* [Exercise objective]: Please pick out each line in the items below that contains the word "field", and copy those lines. Matching is case-sensitive.

* [Dataset entries]:
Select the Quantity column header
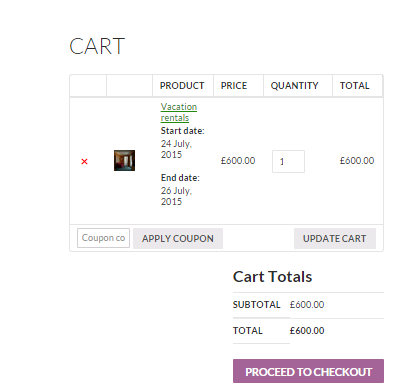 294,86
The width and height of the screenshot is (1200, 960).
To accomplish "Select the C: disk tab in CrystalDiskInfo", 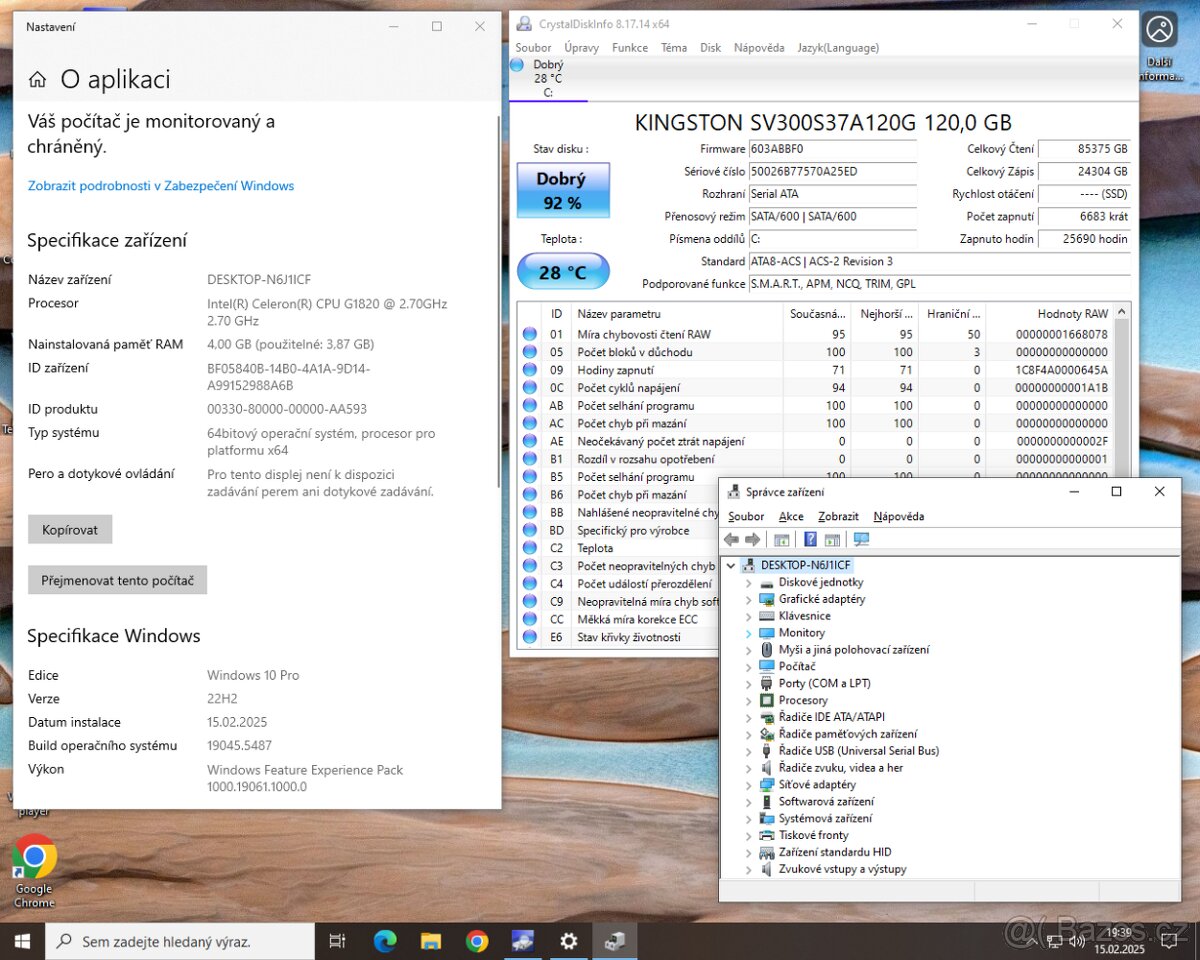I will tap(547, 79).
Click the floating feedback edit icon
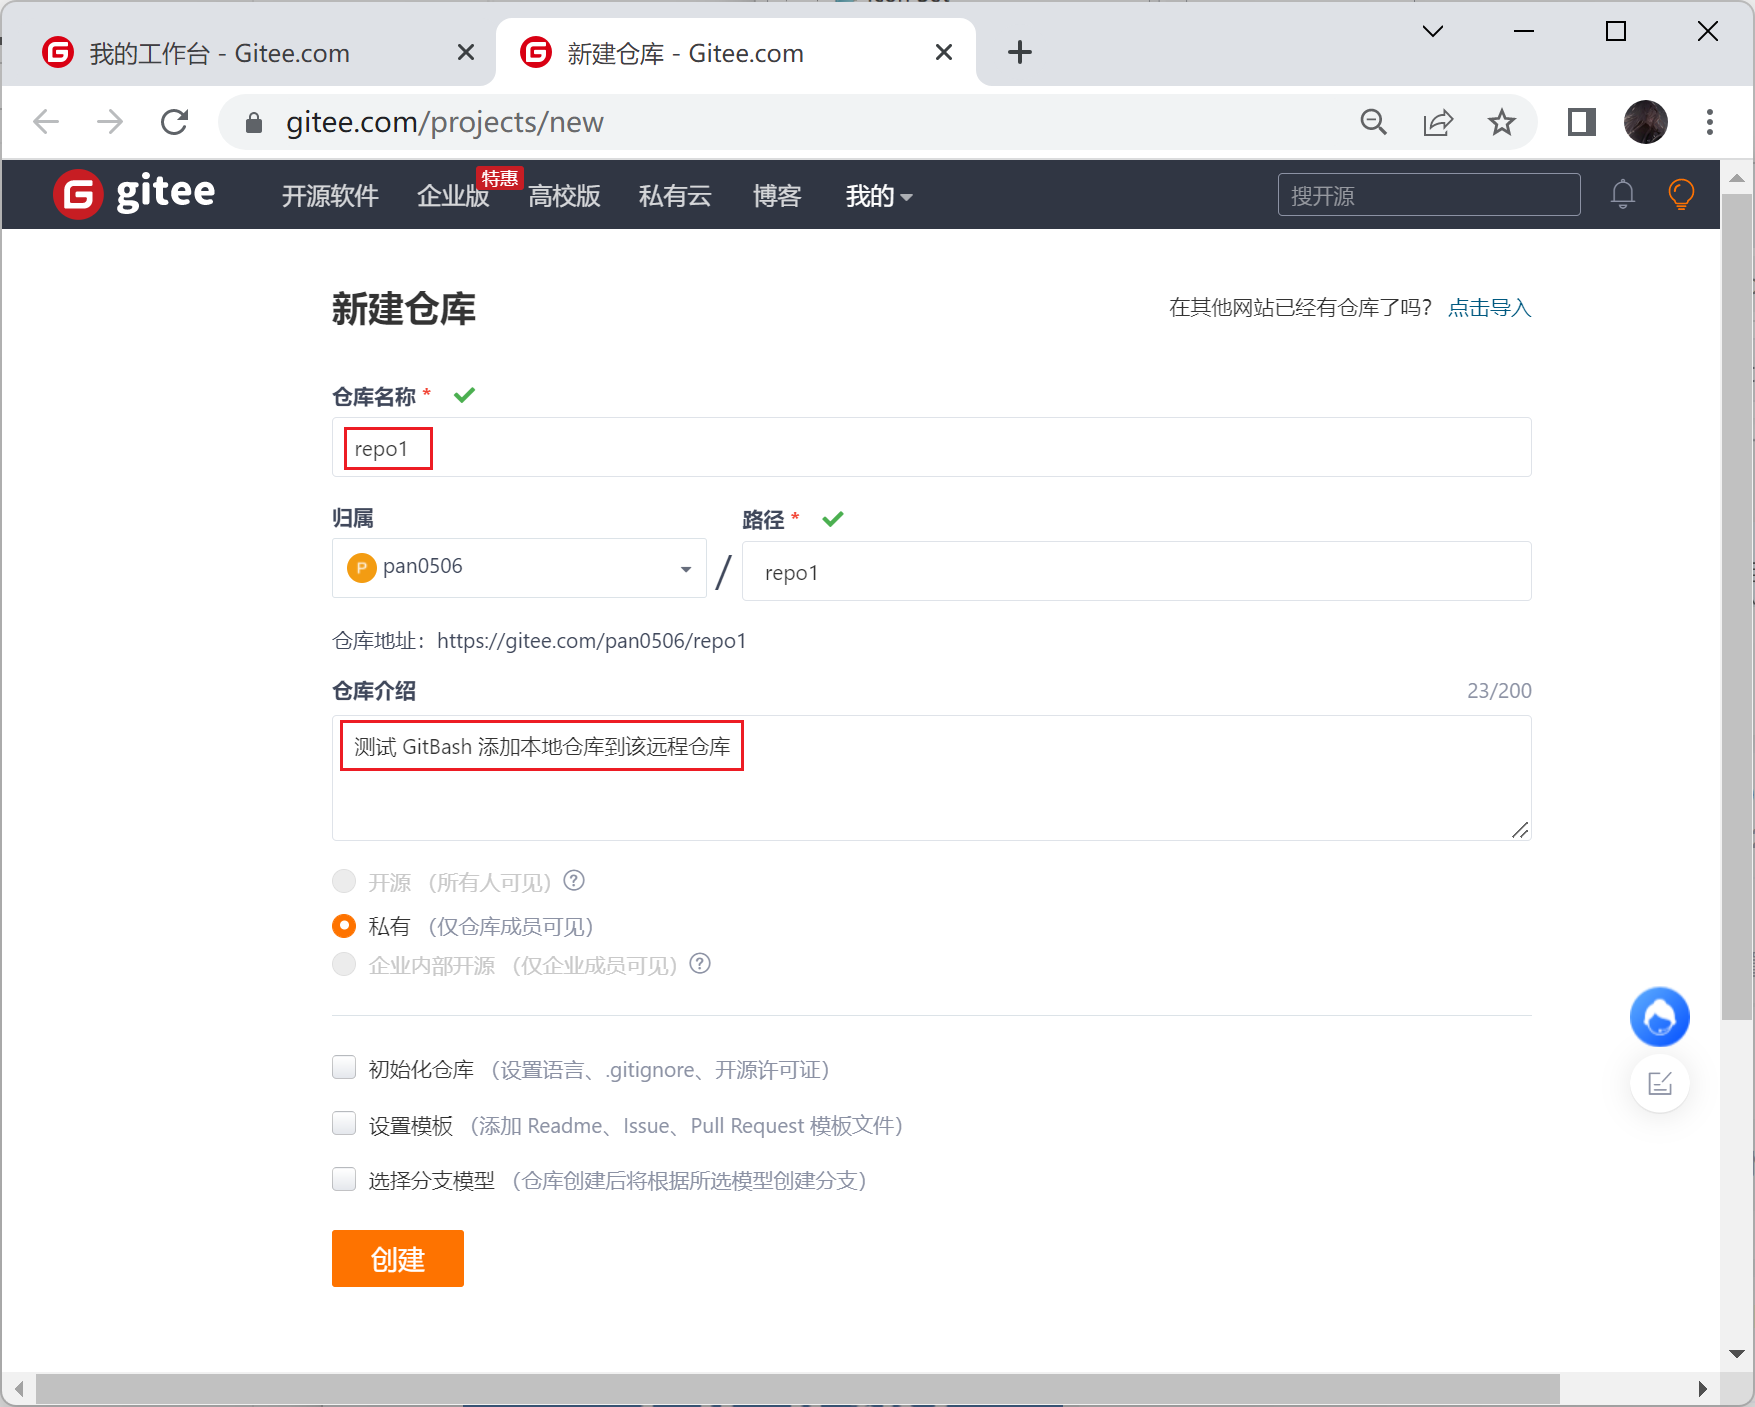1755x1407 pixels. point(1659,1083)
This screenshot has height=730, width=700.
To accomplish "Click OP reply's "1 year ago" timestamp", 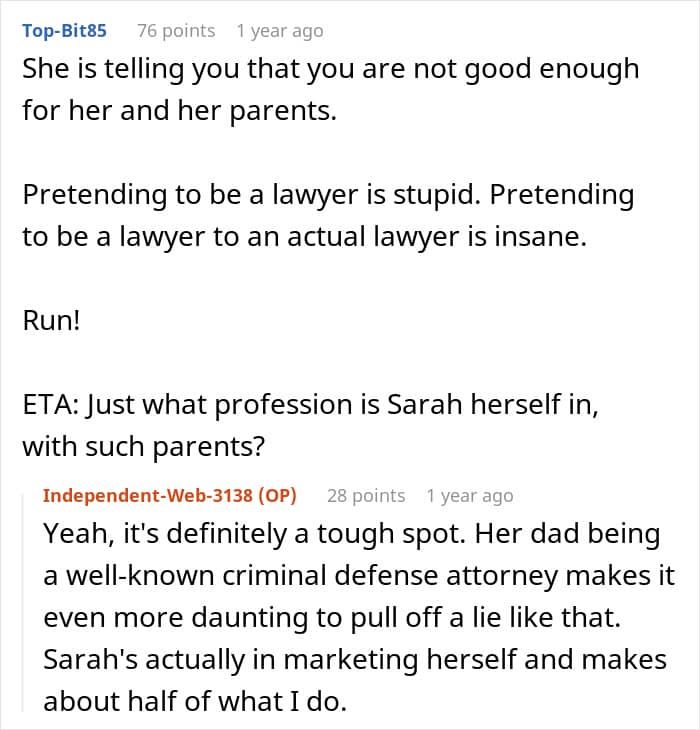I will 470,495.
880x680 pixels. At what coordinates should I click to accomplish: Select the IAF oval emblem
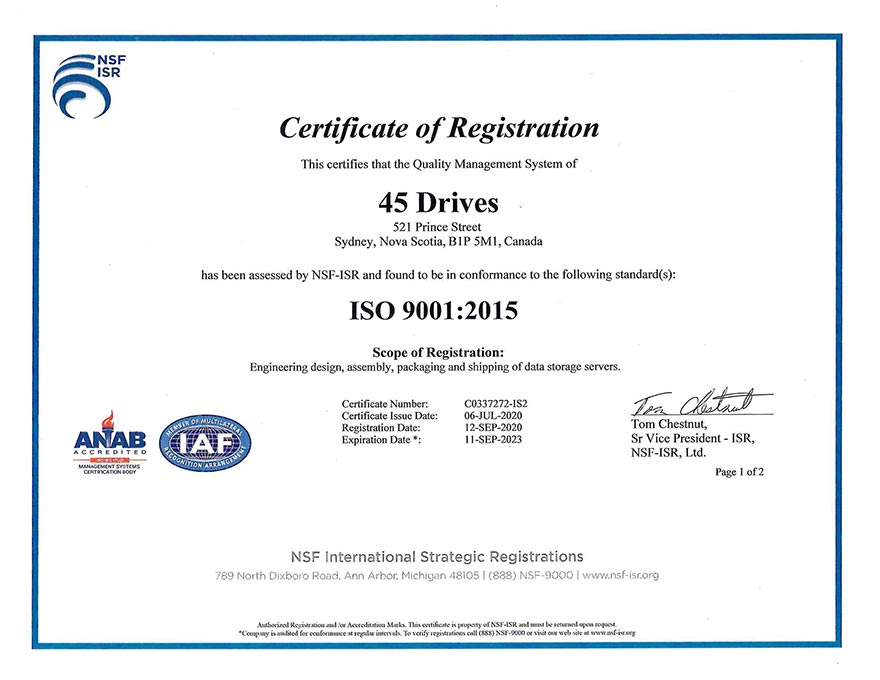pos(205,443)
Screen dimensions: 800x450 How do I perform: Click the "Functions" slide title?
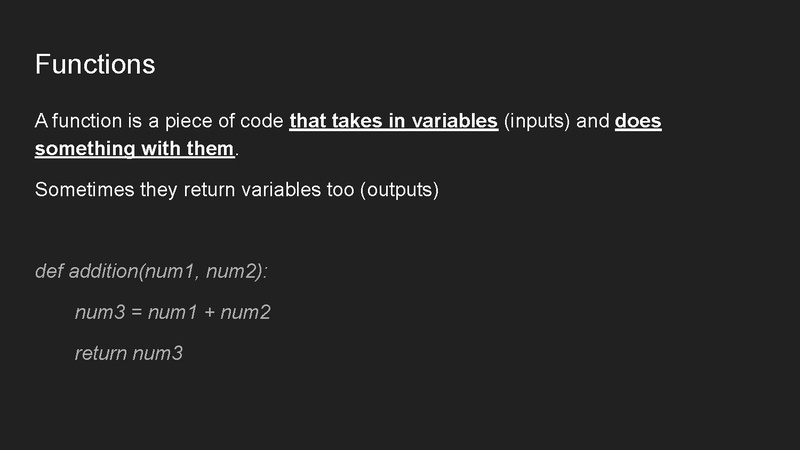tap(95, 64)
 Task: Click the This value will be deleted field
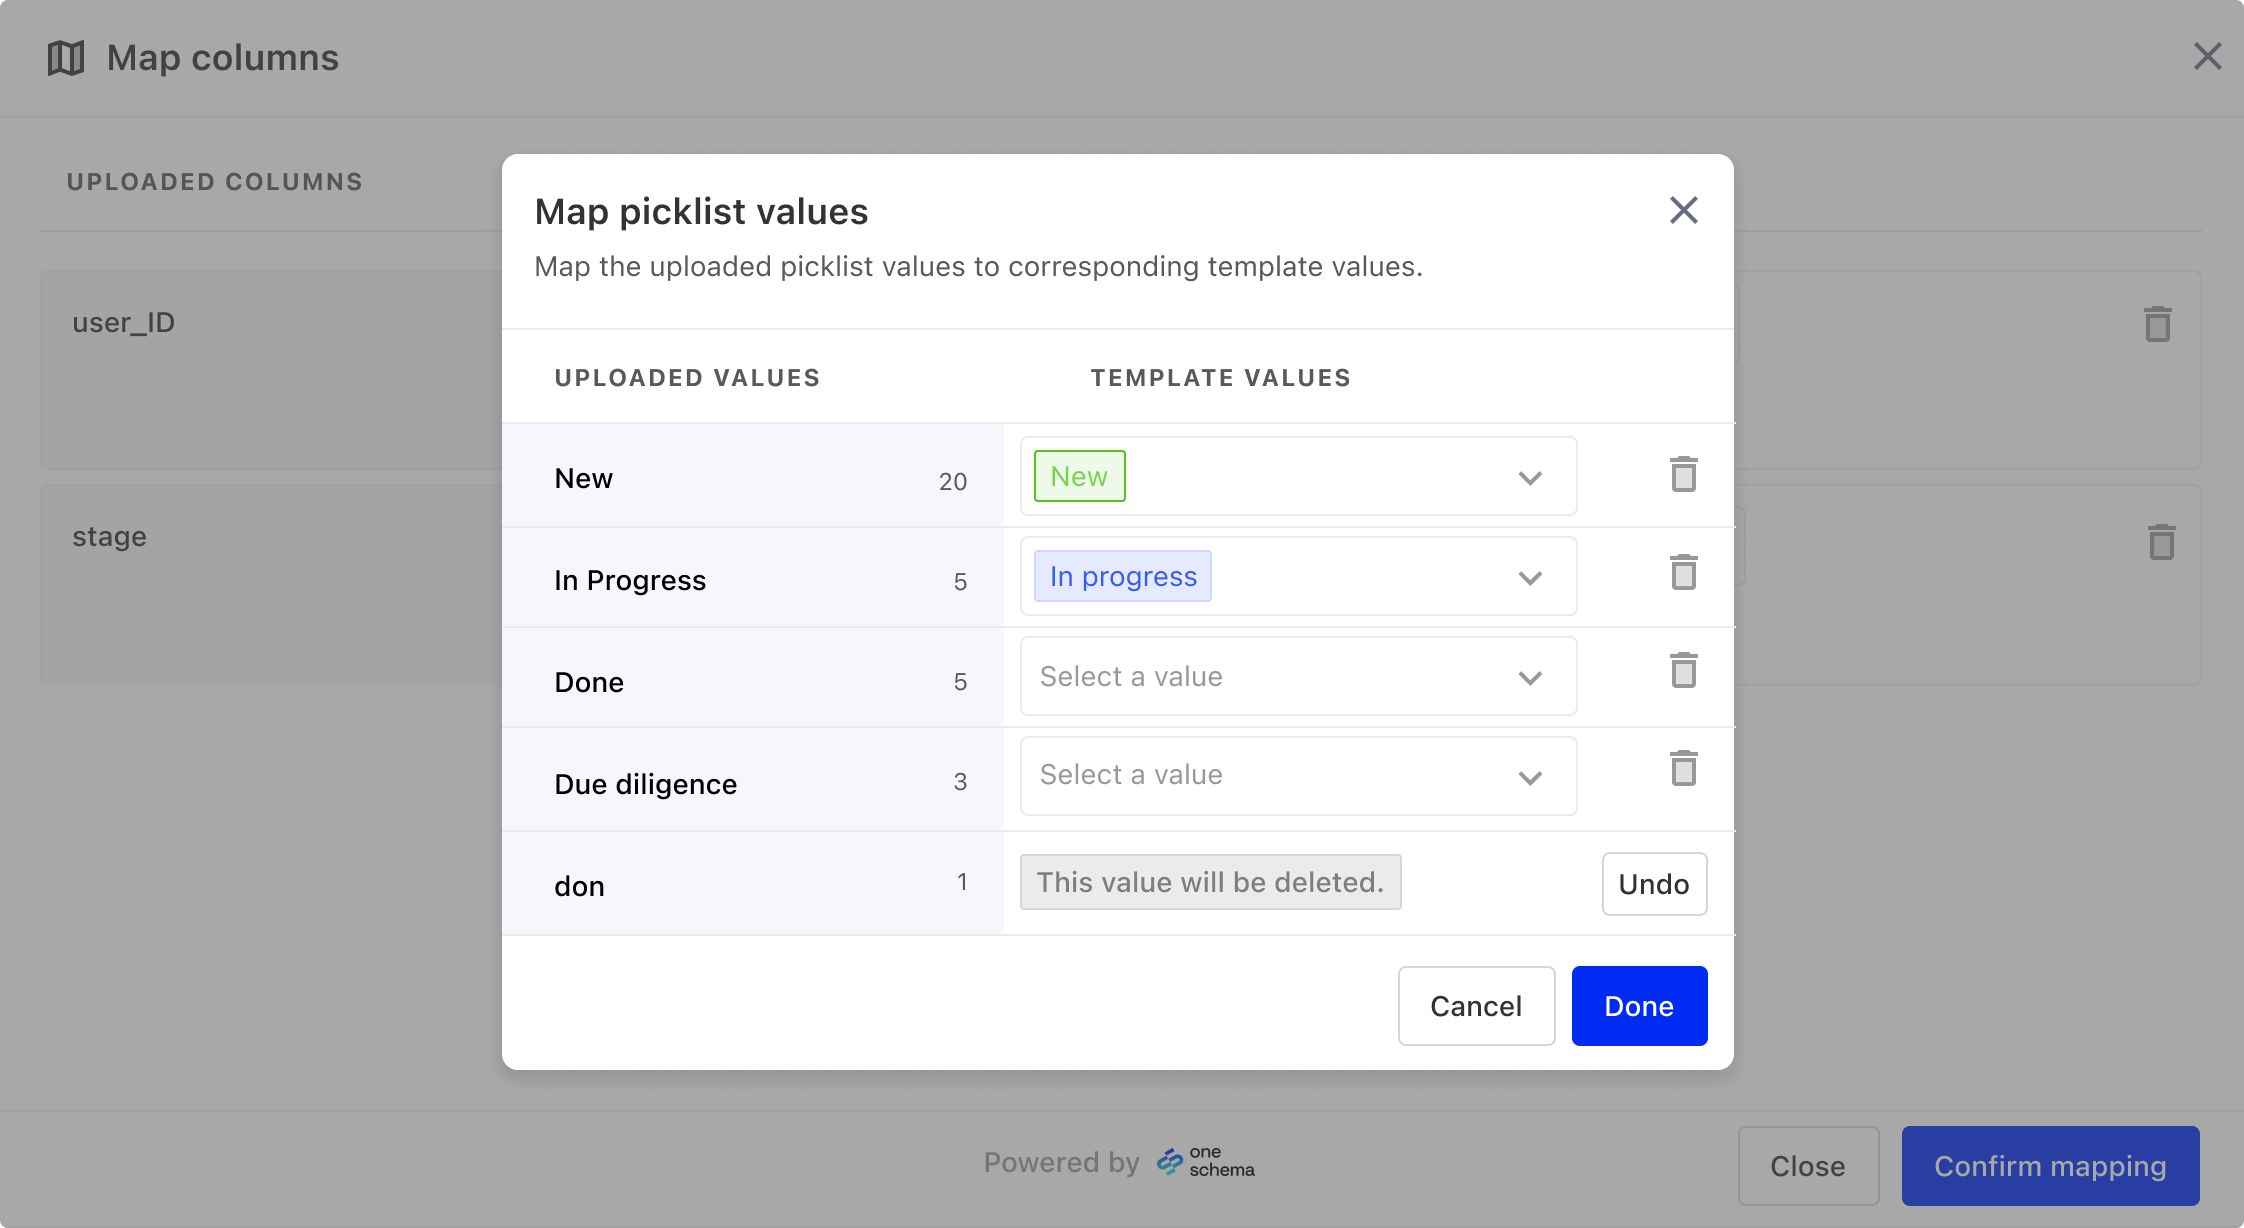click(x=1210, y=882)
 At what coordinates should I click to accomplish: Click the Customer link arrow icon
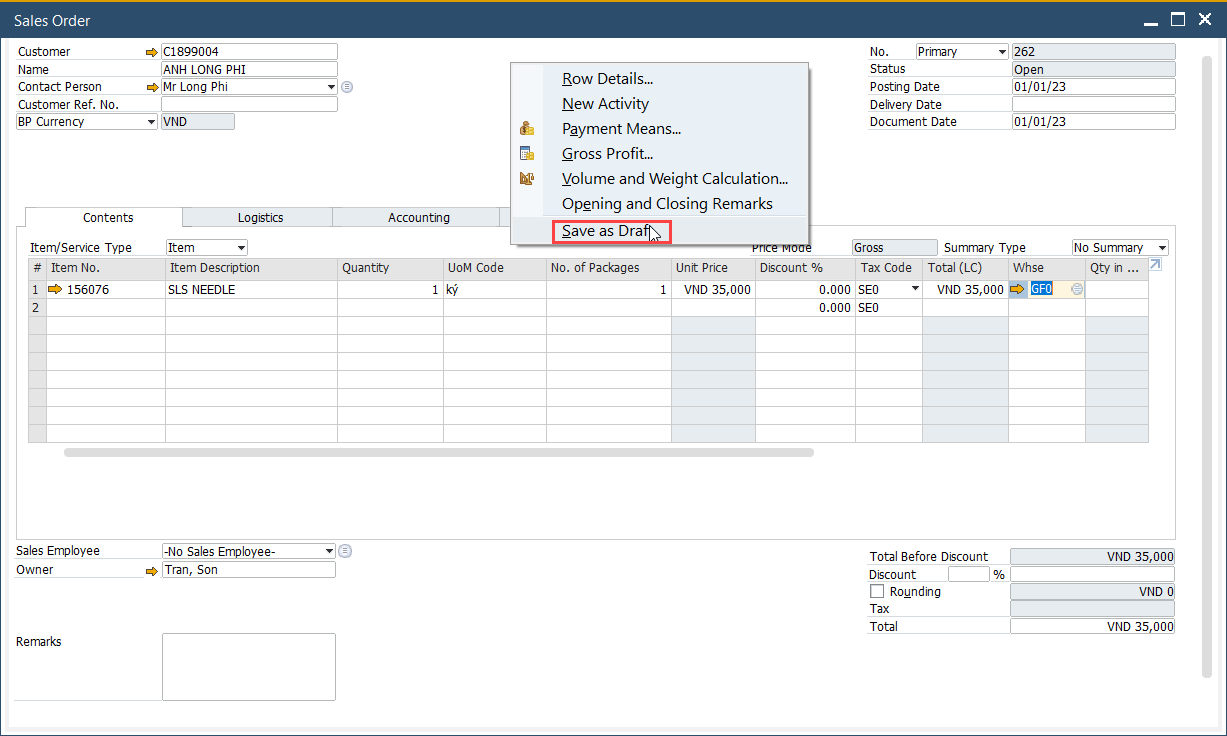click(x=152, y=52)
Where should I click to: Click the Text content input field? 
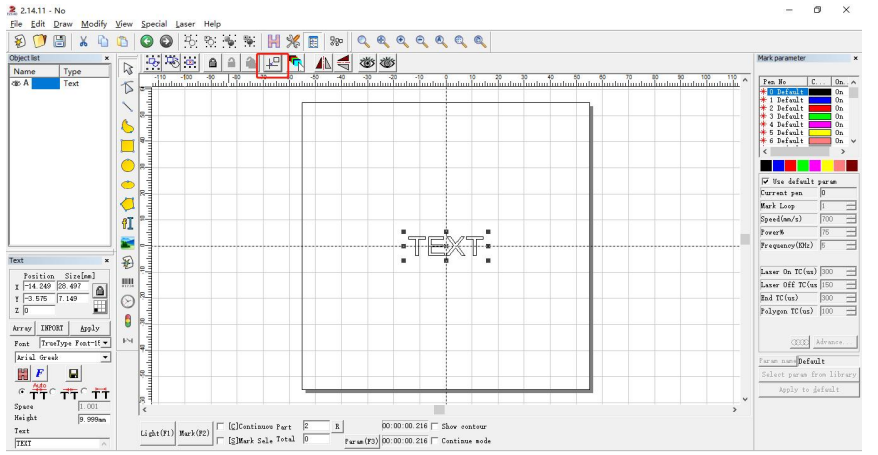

* [Expected output]:
 Task: Click the This value will be deleted field
Where should I click to: Click the Text content input field? 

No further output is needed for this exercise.